At that time, we told you publishing these hacking tools opened the door for anyone to use the exploits. It turns out that at least one hacking group has been using them for years.
How cybercriminals are using CIA hacking tools
The files released by WikiLeaks in its Vault 7 data dump describe many exploits for both Android and iOS gadgets. The government allegedly uses these exploits to break into users’ gadgets, including computers, smartphones, smart cars and smart TVs. The documents divulge secret methods for compromising antivirus tools, encryption and other security measures intended to keep your information private.
It seems that the government is using these practices to extract credentials or browser history. Not only that, but they’re working to turn our smart TVs into listening devices.
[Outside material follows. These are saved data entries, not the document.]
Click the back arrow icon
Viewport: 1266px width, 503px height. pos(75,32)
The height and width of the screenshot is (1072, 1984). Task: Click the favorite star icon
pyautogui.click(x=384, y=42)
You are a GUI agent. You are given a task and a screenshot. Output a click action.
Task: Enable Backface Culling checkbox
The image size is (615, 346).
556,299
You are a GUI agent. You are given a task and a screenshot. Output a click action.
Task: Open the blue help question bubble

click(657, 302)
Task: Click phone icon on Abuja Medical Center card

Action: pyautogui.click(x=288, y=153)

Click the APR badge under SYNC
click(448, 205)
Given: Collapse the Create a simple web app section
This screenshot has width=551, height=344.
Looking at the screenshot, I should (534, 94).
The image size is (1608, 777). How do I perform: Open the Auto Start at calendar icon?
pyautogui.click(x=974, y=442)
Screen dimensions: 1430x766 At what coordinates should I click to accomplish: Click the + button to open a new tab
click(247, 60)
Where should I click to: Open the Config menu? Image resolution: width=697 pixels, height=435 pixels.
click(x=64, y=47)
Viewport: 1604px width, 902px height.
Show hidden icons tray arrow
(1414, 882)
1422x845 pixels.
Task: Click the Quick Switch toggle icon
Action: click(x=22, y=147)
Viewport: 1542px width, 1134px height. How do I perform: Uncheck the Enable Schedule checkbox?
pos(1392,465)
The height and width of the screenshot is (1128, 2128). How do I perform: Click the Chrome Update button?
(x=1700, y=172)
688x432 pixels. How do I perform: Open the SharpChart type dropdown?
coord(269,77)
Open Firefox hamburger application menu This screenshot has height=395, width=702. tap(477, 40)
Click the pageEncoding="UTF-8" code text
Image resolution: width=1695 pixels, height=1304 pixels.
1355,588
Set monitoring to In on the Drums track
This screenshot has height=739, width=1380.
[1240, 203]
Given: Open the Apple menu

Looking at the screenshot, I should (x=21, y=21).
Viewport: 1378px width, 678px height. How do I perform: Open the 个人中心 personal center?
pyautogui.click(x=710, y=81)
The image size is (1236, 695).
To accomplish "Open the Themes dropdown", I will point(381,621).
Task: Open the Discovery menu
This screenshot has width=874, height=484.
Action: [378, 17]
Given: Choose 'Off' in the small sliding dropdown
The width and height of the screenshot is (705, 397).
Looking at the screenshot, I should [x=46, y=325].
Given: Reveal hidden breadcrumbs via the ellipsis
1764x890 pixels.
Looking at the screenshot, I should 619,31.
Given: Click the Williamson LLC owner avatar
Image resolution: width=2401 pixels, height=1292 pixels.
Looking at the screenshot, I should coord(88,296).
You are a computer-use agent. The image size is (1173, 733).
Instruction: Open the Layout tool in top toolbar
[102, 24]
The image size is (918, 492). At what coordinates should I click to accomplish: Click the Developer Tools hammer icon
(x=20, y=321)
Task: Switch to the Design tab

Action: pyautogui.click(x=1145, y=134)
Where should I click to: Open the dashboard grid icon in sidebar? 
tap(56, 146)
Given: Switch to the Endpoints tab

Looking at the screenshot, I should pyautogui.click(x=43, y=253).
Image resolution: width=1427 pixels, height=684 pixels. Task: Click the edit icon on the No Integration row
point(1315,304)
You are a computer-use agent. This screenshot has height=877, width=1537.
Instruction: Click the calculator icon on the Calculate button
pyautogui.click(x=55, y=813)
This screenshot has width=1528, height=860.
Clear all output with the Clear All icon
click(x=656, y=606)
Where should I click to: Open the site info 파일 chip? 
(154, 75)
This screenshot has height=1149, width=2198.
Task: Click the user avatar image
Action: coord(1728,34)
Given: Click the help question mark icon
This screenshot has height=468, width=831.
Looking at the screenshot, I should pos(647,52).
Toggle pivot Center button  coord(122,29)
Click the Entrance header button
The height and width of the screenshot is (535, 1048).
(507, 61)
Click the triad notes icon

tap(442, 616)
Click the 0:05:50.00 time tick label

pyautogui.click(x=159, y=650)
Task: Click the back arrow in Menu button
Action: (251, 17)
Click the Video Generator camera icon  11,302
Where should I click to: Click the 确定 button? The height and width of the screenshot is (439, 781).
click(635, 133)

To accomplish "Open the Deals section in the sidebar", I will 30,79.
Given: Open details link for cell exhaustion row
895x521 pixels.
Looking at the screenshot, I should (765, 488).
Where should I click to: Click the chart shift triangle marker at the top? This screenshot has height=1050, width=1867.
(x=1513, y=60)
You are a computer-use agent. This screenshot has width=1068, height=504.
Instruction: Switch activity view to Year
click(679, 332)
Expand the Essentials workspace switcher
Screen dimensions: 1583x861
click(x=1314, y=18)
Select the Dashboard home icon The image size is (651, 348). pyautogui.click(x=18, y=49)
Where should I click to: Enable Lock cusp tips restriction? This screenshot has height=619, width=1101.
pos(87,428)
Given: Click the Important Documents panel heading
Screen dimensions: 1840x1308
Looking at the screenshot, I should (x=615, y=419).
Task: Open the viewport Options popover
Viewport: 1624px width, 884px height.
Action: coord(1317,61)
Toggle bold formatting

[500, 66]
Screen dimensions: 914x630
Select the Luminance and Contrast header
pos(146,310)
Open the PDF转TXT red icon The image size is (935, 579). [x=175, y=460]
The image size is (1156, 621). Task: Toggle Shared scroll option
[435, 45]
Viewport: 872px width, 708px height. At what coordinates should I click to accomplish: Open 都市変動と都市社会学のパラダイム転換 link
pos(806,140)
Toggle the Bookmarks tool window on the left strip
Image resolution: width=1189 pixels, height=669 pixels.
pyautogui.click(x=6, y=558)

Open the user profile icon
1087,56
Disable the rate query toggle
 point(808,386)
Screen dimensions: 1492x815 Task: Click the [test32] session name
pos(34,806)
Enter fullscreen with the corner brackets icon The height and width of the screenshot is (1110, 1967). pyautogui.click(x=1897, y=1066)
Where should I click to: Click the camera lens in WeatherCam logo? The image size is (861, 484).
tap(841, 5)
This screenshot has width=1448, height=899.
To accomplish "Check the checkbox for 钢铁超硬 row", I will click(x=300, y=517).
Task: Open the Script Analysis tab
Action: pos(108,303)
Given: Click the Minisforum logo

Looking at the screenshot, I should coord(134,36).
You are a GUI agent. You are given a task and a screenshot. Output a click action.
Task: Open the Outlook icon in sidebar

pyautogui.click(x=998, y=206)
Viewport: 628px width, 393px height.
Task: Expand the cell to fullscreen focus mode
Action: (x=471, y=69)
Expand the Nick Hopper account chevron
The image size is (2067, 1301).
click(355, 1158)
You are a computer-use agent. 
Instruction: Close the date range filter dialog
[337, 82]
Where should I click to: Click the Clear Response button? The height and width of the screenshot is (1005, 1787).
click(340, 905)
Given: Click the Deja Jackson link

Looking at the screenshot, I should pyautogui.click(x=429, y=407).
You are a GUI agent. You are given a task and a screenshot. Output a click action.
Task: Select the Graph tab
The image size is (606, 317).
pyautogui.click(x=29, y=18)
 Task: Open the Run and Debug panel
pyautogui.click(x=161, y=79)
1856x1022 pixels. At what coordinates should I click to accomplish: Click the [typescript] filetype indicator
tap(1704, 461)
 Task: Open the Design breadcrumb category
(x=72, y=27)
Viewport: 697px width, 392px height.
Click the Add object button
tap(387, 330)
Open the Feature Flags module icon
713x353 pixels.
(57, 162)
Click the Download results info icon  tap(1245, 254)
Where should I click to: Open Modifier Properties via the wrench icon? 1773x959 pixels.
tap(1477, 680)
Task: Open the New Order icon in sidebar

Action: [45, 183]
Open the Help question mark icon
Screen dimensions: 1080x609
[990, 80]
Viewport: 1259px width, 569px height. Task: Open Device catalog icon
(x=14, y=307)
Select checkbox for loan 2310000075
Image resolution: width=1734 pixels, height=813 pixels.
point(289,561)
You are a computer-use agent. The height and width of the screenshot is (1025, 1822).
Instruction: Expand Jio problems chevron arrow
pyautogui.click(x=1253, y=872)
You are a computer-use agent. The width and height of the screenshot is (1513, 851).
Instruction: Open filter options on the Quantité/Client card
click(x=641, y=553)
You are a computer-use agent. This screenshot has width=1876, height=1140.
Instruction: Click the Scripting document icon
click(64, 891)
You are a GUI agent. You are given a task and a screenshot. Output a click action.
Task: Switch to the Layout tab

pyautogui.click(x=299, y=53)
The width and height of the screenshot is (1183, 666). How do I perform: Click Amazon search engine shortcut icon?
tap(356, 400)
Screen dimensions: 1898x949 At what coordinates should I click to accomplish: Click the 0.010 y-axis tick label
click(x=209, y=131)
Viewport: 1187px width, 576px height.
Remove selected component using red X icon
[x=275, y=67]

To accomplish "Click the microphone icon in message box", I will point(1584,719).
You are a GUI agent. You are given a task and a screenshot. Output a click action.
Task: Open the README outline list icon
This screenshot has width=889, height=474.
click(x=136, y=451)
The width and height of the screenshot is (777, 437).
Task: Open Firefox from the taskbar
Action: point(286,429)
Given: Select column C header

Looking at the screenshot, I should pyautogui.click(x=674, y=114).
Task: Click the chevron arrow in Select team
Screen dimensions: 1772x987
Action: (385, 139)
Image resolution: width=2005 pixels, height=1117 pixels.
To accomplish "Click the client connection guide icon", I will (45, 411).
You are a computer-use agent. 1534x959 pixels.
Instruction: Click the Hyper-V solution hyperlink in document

Click here to read a more in-depth description of how this exploit works and how to stop it from happening to you.
Now, researchers with Symantec have linked a hacking group codenamed “Longhorn” to the CIA tools exposed by WikiLeaks. The researchers said the group has targeted at least 40 different organizations in 16 countries with the same tools the CIA is using. Impacted targets include financial institutions, energy companies, IT organizations, natural resources sectors and governments.
The link between the CIA tools and Longhorn was discovered by using changelog data. This technique showed that some of Longhorn’s tools were updated at the same time the CIA tools were overhauled with new features.
Symantec researchers said, “Longhorn has used advanced malware tools and zero-day vulnerabilities to infiltrate a string of targets worldwide. Taken in combination, the tools, techniques and procedures employed by Longhorn are distinctive and unique to this group, leaving little doubt about its link to Vault 7.”
What you need to do now
When WikiLeaks released these CIA documents, both Apple and Google responded by updating their operating systems to patch the flaws. Click here to learn how to update your iPhone and iPad. For Android users, click here to learn how to update your Android gadgets.
It’s bad enough knowing our own government could be spying on us. It’s even worse knowing that bad actors could be using the same tools to infect our gadgets.
Make sure that your gadgets are up to date with all security patches to fend off these types of attacks. Also, it’s important to have strong security software protecting your devices.